## Screenshot grounding data

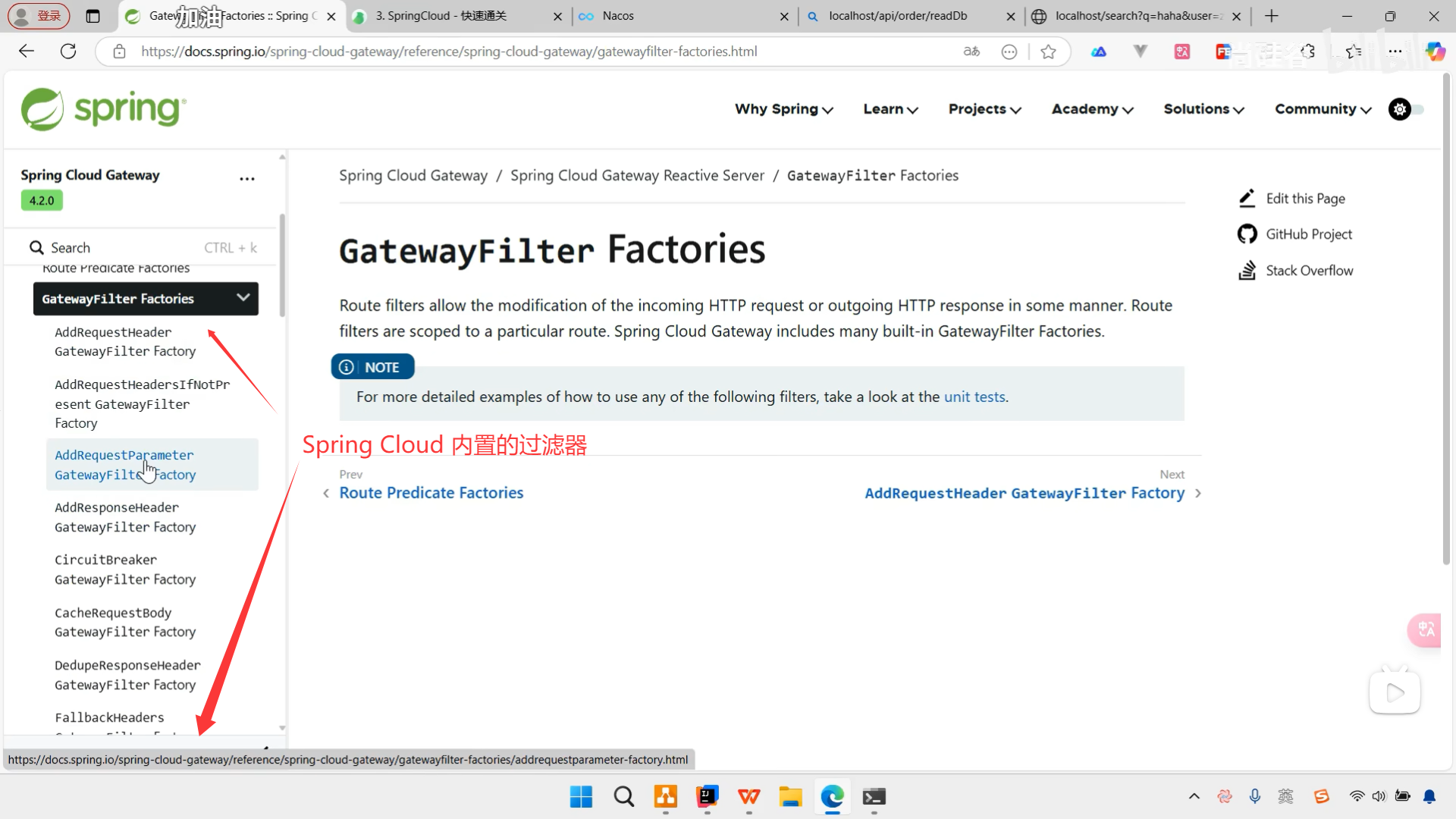Click the GitHub Project icon
The width and height of the screenshot is (1456, 819).
click(1247, 234)
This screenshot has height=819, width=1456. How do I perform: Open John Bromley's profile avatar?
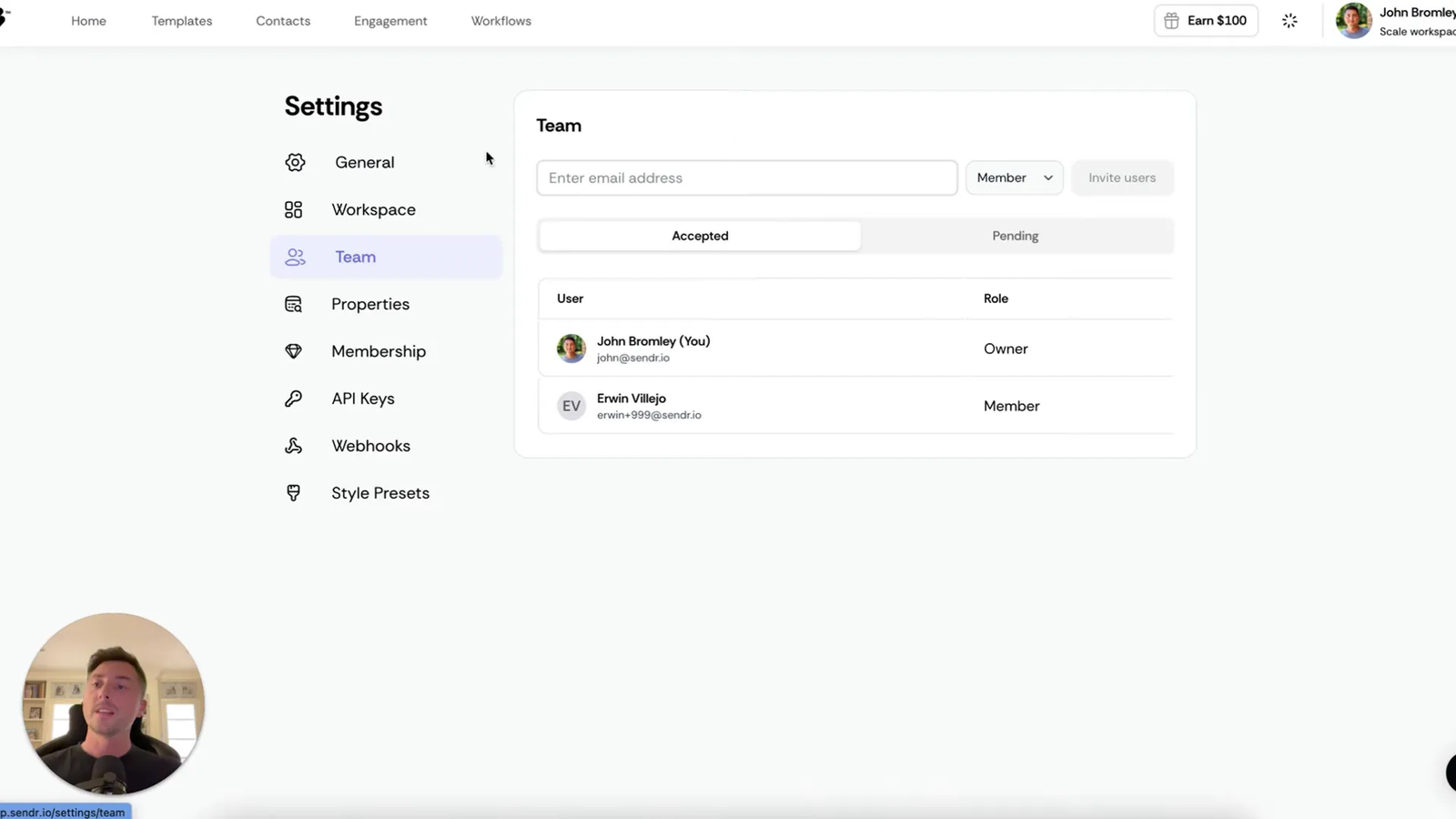[1353, 20]
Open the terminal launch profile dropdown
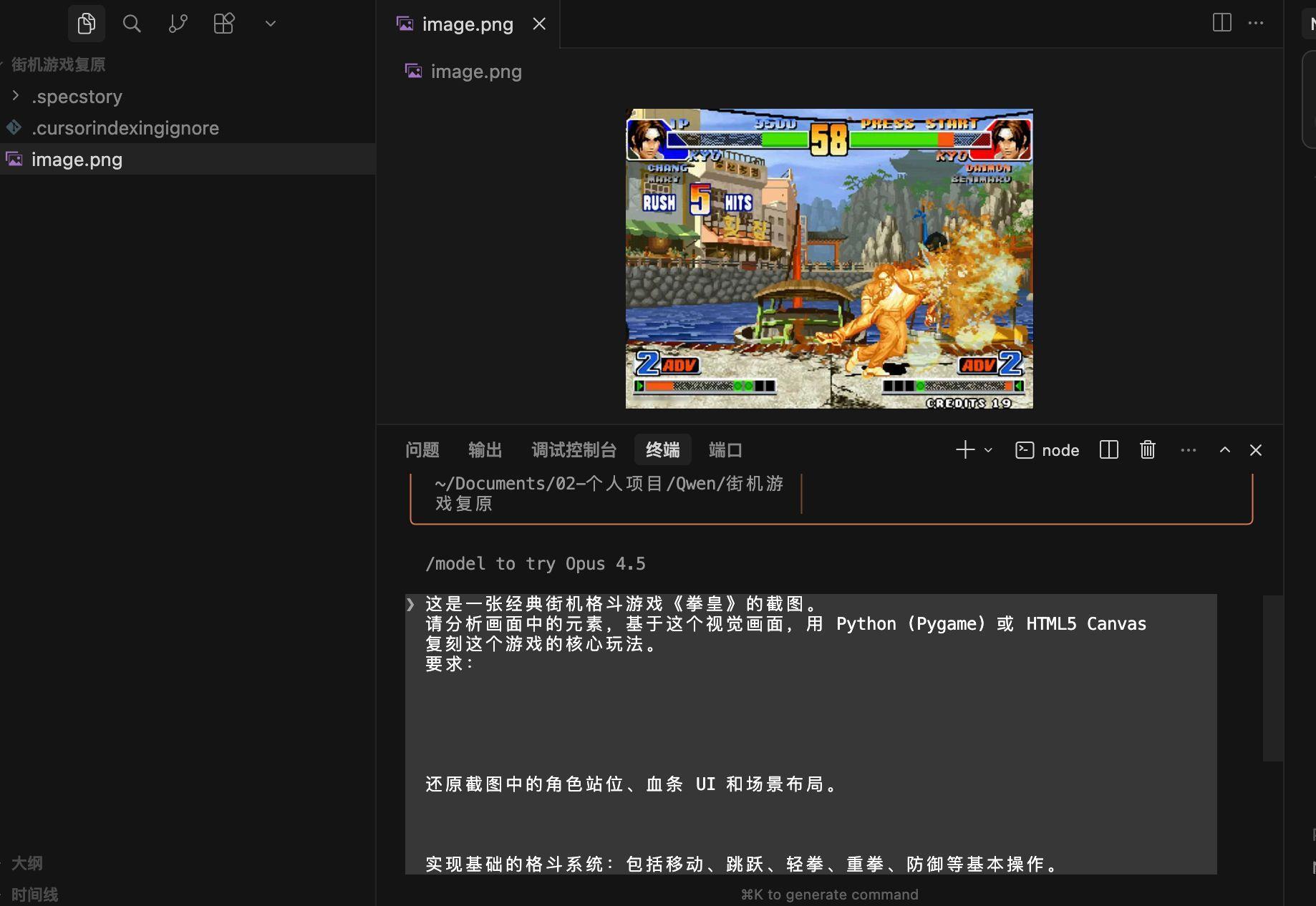Screen dimensions: 1316x906 coord(988,450)
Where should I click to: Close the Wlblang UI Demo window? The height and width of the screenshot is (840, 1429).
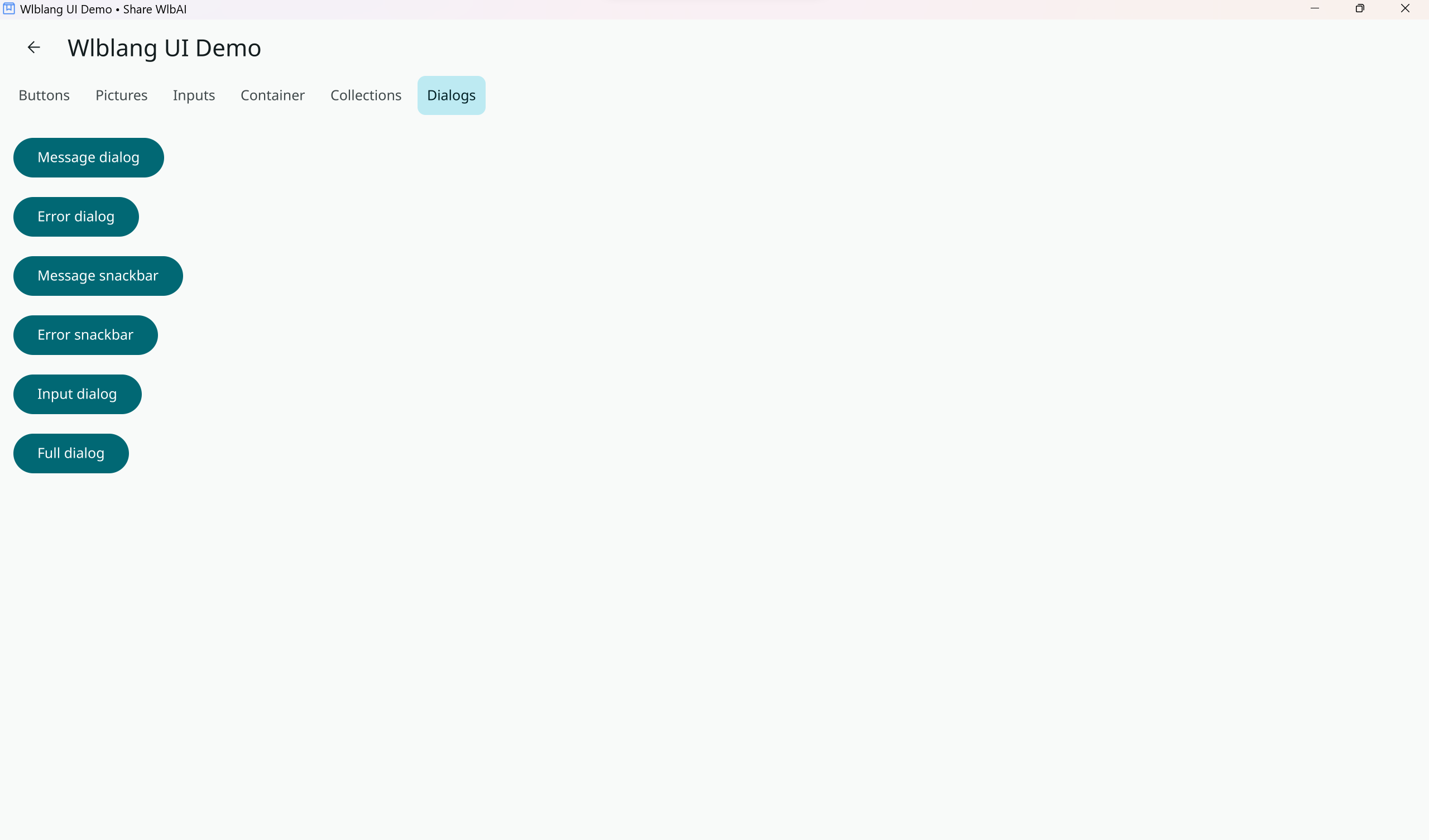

## Aim of the exercise
Write out nothing but the lines from the one with "Open the terminal launch profile dropdown" through the last line of the entries, exactly as they stand; pictures are not part of the copy.

## Reply
Open the terminal launch profile dropdown
Screen dimensions: 1316x906 coord(988,450)
Where should I click to: Close the Wlblang UI Demo window? The height and width of the screenshot is (840, 1429).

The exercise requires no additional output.